- The Desiring-Image: Gilles Deleuze and Contemporary Queer Cinema by Nick Davis
The Desiring-Image is not the first book to investigate the cinema’s articulation of desire in a Deleuzian idiom, but it is almost surely the most ambitious. Davis proposes the desiring-image as the sequel to Deleuze’s time-image. Recall that for Deleuze, the movement-image gives way after the trauma of the Second World War to the time-image: a cinema of duration and temporal accumulation in which time is figured directly and often irrationally, without reference to the movement and causality that organize the prewar movement-image. Davis’s central claim is that, in much the same way, in the late 1980s and in the wake of the AIDS crisis, the time-image dissolves in favor of the desiring-image, in which cinema figures desire as a productive force, not necessarily or paradigmatically localized in particular subjects or organized particularly around sex or sexuality. Not to put too fine a point on it, Davis offers up The Desiring-Image as a sort of third volume following Deleuze’s Cinema 1 and Cinema 2.1
Such theoretical ambition is a welcome rarity in recent film studies publishing. Thankfully, it is matched by Davis’s evident theoretical acumen. But The Desiring-Image is only sort of a sequel: unlike the Cinema books, it is marvelously lucid and carefully explanatory. The Desiring-Image [End Page 164] will serve as an excellent and accessible primer (or review) of Deleuze’s film theory for audiences well beyond Deleuze specialists. (It may even set the stage for a reluctant seduction of Deleuze skeptics such as myself.) Crucially, it is not, however, only that. Where much Deleuze-inspired work in film studies merely repeats the same reified concept-objects from the Cinema books by turns, ignoring the broader context of Deleuze’s (and Deleuze and Guattari’s) philosophy and falling into what Kara Keeling has memorably called “Deleuzobabble,” The Desiring-Image aspires to the oft-neglected Deleuzian charge to create new concepts.2 The real rarity of The Desiring-Image lies not so much in the quantity of its ambition but in its quality: this is an unabashedly creative book, both in its aspirations and in many of its particulars.
The Desiring-Image is by turns elating and exhausting. At its best, the book follows through on its Deleuzian promise to create new concepts. Its method for doing so is to explore and expand the combinatory possibilities opened up by the intersection of three fields: film theory, queer theory, and Deleuzian philosophy. As Davis points out, these fields have really only ever come together two at a time.3The Desiring-Image seeks to work each against both of the others. The value of such a methodological proposal does not lie in their intersection as such (although this promiscuous rapprochement between weirdly disparate fields is timely). In Davis’s hands, these intersections enable the real achievement of the book: the reinvention of “new queer cinema” as the desiring-image.

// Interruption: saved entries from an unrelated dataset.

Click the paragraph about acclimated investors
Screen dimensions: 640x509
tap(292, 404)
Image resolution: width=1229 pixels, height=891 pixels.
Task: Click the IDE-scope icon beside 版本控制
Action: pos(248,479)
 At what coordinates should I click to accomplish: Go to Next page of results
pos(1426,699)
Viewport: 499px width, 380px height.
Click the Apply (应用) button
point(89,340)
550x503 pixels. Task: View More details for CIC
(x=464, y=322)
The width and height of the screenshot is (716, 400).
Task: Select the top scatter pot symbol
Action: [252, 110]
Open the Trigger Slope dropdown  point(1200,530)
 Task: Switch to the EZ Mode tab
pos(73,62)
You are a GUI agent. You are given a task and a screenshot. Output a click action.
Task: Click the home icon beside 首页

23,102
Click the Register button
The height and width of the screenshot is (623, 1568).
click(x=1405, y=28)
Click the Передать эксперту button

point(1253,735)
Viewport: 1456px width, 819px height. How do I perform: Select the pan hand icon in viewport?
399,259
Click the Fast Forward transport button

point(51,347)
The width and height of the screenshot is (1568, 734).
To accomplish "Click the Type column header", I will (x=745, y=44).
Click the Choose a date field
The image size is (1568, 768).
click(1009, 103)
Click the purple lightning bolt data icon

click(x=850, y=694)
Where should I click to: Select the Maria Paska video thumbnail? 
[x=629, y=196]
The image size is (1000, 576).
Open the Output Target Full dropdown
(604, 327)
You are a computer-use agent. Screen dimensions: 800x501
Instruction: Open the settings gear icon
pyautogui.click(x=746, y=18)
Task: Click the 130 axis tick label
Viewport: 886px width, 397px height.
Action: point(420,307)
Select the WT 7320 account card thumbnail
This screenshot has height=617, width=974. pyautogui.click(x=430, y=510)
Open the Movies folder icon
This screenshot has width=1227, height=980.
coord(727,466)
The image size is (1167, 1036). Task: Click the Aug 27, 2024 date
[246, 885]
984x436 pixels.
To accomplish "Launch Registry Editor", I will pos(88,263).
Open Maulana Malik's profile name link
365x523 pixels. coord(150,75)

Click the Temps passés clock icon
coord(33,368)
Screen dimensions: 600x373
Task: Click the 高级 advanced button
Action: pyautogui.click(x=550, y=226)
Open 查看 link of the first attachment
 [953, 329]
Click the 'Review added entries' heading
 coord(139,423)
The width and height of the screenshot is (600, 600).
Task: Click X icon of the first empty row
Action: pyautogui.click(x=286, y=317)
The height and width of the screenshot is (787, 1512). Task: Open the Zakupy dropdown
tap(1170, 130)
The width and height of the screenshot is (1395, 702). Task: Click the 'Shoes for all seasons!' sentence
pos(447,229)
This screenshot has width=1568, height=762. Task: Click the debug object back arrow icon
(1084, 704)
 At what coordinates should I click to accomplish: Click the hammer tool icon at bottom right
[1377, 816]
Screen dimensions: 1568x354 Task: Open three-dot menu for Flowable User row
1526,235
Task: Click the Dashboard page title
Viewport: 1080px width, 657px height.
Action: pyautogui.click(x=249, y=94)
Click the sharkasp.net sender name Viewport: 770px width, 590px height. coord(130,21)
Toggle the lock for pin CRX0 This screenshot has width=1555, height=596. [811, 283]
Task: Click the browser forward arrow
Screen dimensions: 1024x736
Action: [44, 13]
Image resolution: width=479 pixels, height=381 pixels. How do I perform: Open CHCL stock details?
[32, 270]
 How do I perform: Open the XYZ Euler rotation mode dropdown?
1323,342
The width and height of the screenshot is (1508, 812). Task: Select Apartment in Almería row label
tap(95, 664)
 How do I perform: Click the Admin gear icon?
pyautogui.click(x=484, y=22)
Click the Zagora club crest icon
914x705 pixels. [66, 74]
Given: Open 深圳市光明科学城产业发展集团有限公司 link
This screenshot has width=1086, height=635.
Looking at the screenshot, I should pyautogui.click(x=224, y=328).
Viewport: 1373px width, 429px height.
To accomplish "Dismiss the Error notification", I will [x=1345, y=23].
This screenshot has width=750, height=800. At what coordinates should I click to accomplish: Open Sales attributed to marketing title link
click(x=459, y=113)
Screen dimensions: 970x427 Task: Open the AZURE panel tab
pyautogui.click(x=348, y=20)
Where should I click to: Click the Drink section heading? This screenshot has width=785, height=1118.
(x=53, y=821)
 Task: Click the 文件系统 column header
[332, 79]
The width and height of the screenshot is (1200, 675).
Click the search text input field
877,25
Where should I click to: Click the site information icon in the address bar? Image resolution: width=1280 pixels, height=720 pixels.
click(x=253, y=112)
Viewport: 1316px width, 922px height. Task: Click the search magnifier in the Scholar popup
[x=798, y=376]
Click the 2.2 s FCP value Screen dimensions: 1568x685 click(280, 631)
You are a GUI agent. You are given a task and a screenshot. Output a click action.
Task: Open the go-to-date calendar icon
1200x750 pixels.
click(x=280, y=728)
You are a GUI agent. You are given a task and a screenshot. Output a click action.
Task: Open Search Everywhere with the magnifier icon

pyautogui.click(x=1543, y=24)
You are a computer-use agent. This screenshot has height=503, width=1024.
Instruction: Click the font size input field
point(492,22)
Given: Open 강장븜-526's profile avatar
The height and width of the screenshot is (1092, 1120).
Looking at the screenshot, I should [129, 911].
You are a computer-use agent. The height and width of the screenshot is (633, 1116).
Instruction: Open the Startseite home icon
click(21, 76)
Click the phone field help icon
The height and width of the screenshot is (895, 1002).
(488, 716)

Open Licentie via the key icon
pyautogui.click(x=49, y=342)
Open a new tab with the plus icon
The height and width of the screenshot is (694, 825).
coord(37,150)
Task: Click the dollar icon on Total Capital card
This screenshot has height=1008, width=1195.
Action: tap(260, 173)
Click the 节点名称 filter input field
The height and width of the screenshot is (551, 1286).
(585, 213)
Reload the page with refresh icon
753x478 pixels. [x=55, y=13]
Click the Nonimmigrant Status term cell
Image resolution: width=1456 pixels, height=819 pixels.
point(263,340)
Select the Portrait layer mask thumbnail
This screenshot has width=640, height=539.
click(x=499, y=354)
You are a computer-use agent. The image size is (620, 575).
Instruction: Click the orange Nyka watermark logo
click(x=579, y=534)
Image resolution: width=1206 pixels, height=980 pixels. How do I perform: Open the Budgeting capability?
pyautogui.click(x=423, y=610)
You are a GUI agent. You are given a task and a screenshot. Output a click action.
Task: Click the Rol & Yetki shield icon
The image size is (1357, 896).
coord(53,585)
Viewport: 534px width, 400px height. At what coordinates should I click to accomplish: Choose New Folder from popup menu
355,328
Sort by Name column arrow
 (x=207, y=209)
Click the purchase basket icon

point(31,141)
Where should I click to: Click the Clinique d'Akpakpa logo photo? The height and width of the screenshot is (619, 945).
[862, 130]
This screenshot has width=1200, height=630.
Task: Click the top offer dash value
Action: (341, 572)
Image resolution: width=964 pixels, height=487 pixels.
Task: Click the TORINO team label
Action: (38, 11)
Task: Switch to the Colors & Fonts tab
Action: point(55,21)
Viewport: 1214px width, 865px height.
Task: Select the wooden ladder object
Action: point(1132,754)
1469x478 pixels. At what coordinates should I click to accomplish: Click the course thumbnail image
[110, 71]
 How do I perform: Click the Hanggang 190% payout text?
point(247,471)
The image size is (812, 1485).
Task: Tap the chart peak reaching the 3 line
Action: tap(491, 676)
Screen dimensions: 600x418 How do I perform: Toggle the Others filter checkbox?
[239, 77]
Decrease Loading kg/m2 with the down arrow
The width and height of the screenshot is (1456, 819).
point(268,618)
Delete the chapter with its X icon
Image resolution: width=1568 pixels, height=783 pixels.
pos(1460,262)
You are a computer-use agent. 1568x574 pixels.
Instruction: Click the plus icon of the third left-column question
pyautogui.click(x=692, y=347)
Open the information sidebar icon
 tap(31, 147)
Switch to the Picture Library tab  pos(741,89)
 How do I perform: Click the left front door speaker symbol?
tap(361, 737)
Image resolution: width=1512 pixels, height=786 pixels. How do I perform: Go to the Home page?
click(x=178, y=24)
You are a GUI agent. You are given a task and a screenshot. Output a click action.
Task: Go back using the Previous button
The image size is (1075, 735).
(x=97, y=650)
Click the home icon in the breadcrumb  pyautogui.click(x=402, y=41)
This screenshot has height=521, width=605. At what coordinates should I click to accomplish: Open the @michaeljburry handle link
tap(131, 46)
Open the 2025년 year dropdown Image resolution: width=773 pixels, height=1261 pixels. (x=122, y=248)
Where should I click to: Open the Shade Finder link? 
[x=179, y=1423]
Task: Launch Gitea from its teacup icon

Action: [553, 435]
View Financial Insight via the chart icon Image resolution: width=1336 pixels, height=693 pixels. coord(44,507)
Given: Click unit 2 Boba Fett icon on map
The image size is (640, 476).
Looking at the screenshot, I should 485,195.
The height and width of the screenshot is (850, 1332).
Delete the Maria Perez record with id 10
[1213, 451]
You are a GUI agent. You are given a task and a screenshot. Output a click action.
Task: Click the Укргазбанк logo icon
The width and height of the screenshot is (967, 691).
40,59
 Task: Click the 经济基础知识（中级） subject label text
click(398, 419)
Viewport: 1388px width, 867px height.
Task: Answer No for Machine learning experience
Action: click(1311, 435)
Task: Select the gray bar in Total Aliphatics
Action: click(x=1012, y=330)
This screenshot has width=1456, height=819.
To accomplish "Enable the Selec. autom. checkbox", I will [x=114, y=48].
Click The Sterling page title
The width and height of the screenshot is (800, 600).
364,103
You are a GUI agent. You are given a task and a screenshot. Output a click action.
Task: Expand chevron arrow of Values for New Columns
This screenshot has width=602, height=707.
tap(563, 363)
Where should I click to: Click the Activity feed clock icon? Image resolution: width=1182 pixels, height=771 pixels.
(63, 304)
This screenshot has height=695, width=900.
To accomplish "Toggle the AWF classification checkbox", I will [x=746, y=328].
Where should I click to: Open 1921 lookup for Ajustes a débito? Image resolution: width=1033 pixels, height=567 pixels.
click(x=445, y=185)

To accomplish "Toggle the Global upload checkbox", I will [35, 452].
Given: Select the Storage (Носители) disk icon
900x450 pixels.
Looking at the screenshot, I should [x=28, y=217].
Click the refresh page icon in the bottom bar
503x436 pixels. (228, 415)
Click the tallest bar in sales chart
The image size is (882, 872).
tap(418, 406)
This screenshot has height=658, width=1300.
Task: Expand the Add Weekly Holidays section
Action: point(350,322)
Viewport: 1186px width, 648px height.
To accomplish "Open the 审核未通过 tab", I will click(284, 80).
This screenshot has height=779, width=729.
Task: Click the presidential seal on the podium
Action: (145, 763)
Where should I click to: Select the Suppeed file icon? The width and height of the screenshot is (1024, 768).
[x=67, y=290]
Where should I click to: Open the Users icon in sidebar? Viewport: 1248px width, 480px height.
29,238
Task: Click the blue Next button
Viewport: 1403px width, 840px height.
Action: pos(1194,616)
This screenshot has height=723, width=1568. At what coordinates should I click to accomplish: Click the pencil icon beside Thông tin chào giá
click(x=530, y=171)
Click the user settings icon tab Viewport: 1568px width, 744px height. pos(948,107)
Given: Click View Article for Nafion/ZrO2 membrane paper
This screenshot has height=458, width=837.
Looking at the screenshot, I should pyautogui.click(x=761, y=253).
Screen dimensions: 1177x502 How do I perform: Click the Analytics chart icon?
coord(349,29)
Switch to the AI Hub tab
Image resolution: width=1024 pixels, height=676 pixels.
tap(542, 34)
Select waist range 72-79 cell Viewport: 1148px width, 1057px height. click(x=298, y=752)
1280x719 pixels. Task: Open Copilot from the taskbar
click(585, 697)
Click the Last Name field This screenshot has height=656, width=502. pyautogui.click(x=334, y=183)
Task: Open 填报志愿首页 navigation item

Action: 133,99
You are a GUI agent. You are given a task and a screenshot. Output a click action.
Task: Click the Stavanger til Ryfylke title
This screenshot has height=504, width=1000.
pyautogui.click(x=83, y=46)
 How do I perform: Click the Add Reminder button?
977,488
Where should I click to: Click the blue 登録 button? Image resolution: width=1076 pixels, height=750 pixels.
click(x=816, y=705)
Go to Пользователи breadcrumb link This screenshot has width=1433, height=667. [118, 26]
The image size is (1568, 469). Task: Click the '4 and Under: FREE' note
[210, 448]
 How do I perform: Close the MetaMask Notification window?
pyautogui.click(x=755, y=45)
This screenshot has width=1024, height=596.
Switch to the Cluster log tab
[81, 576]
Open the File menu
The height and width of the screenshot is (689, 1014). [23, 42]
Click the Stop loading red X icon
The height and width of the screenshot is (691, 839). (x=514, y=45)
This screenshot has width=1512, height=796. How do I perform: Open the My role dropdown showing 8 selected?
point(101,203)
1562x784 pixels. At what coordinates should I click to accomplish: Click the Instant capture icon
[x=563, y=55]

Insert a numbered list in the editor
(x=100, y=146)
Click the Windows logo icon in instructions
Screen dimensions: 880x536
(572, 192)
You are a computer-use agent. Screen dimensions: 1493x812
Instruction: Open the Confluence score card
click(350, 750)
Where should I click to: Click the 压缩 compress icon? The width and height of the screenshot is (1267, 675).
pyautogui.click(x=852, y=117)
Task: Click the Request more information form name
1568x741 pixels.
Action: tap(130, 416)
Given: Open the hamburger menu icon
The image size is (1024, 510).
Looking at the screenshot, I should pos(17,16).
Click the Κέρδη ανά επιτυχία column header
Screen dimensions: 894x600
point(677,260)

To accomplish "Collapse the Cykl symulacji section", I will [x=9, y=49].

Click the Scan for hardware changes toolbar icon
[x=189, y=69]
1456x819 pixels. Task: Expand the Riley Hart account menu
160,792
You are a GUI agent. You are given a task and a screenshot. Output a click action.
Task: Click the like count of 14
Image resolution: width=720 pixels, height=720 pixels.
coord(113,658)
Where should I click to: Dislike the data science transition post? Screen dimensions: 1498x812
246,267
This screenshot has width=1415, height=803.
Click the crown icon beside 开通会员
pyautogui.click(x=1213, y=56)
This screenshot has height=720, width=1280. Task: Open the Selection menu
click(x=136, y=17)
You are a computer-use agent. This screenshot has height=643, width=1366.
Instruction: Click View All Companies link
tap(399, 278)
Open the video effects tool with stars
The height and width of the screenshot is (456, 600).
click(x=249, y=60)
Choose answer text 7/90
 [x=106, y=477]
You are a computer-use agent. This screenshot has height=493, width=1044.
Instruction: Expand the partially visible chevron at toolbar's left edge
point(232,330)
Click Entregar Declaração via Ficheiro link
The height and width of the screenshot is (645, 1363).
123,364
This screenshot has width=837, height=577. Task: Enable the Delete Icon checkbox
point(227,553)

The promise of new queer cinema was always an anti-identitarian aesthetics of cinematic desire. In B. Ruby Rich’s sense of the term, starting in the early 1990s, films such as My Own Private Idaho (Gus Van Sant, 1991) and Poison (Todd Haynes, 1991) offered up figurations of people and their desires, which departed, sometimes radically, from the easily understood and reified identity categories of “gay” or “lesbian.”4 Nevertheless, much of the scholarship around new queer cinema has redounded to a fairly conservative and identitarian project of canon formation, legislating inclusion or exclusion on the basis of who is fashioning representations of whom. Davis is able to show, convincingly, that the desiring-image is a name for a qualitatively new formation of desire arising in the late 1980s and early 1990s, which traverses not only “new queer” classics but also such unlikely candidates as David Cronenberg’s Dead Ringers (1988) and Naked Lunch (1991)—unlikely because of Cronenberg’s heterosexuality and...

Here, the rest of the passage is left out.